This study looks at what can be learned from values (the guiding principles that individuals use to judge situations and determine their courses of action) and frames (the chunks of factual and procedural knowledge in the mind with which we understand situations, ideas and discourses in everyday life). Values and frames offer ways to look at the problem of public engagement with global issues (this report focuses on poverty) and to identify possible solutions.

The authors argue, that if we apply values and frames theory to the question of how to re-engage the public, we come up with some compelling insights into the impact of our existing practices and some striking solutions to the problems that these reveal. The shortcoming of the report is that it does not necessarily problematize the solutions that it proposes, but it does offer a very good critique of common problematic patterns in engaging broader public in global (especially development/poverty related issues).

This report is the product of a six-month study initiated by Oxfam, and supported by the Department for International Development (DFID). The aim of the study was to explore the potential for frames theory to be used as a practical tool to re-engage the UK public in global poverty. This report offers helpful insight into how reinforcing undesirable 'values and frames' through awareness raising, campaigning or other kinds of advocacy (and educational activities) can sabotage long-term goals of increased public awareness of the root causes of global issues.

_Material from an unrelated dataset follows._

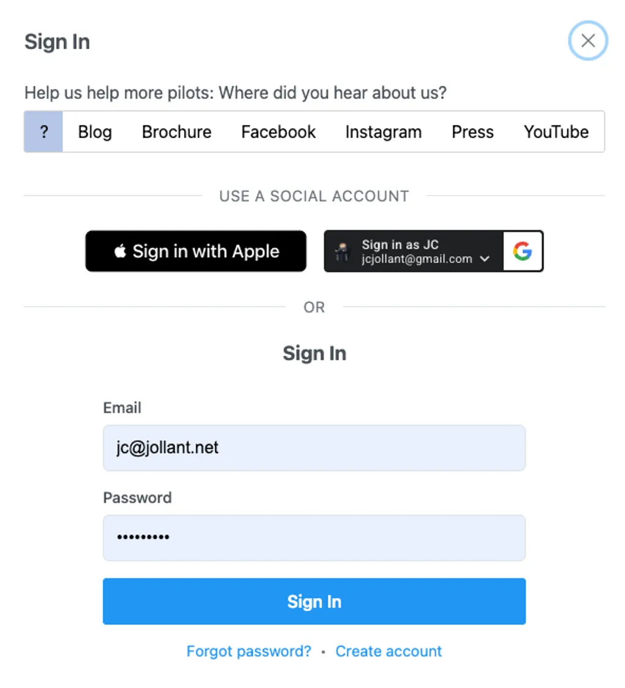The image size is (625, 688).
Task: Click the Apple logo icon
Action: point(120,251)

Of particular value is the detailed and accessible explanation of the concept of values and frames itself that can help organizations adjust their message in ways that mobilize people for the right reasons. Using the example of Make Poverty History, the authors argue that advocating for quick-fix solutions (through buying / selling wristbands, working with celebrities, organising concerts etc.) was based on reinforcing of consumerist values and frames that not only compromised the long-term impact of the campaign (as consumerist behaviour has a short lifespan of interest), but actually caused a lot of harm, as it reinforced precisely those frames that are contributing negatively to the existence of global poverty.

Despite its massive outreach (1.2 billion people saw the live8 concert) and political support of key figure of that time, the actual political commitments were poor and many remain unfulfilled today. Further, research shows that public awareness (and deeper understanding) of poverty-related issues has not improved or was made worse by the campaign.